What they did was to constitute India into a Sovereign Democratic Republic. A Preamble to a Constitution indicates the objectives of the founding fathers (who claimed to speak on behalf of the people of India), and since the Preamble is a part of the Constitution as rightly held in the Fundamental Rights Case, (Keshavanand Bharati) the Preamble can be amended.

But such a result can only be produced by setting out the original Preamble with the introductory words WHEREAS the people of India in their Constituent Assembly enacted the following Preamble and WHEREAS Parliament in the ... year of the Republic desires to add to the Preamble, be it enacted as follows: After the word sovereign' add the words socialist secular'. Any other way of amending the Preamble would be historically false and would involve a patent contradiction.

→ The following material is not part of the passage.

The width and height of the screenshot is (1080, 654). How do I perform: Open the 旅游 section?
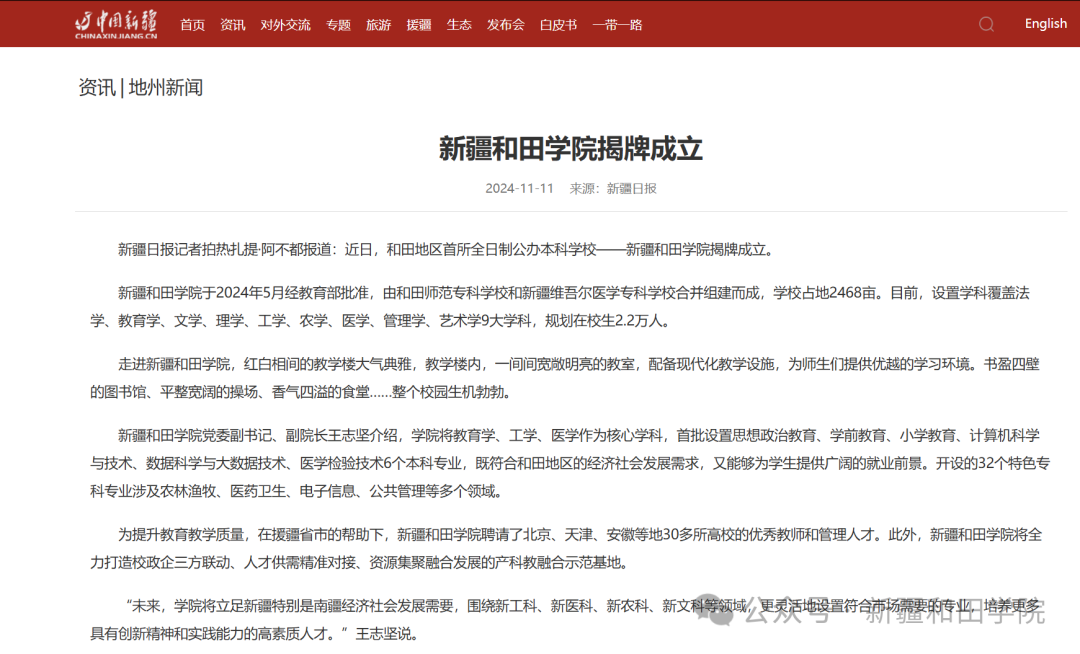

As Geyer C.J. observed in Bhola Prasad Case:
But we doubt very much whether a preamble retrospectively inserted in 1940 in an Act passed 25 years before can be looked at by the Court for the purpose of discovering what the true intention of the Legislature was at the earlier date. A Legislature can always enact that the law is,

and shall be deemed always to have been, such and such; but that is a wholly different thing from imputing to dead and gone legislators a particular intention merely because their successors at the present day think that they might or ought to have had it.

The four objectives set out in the preamble are themselves ambiguous and they cannot throw any light on the provisions of the Constitution because they stand in need of interpretation themselves. The fact that the Supreme Court judgments which have referred to the Preamble have not pointed out that the objectives of the Preamble are ambiguous, does not have the effect of making ambiguous objectives clear and distinct.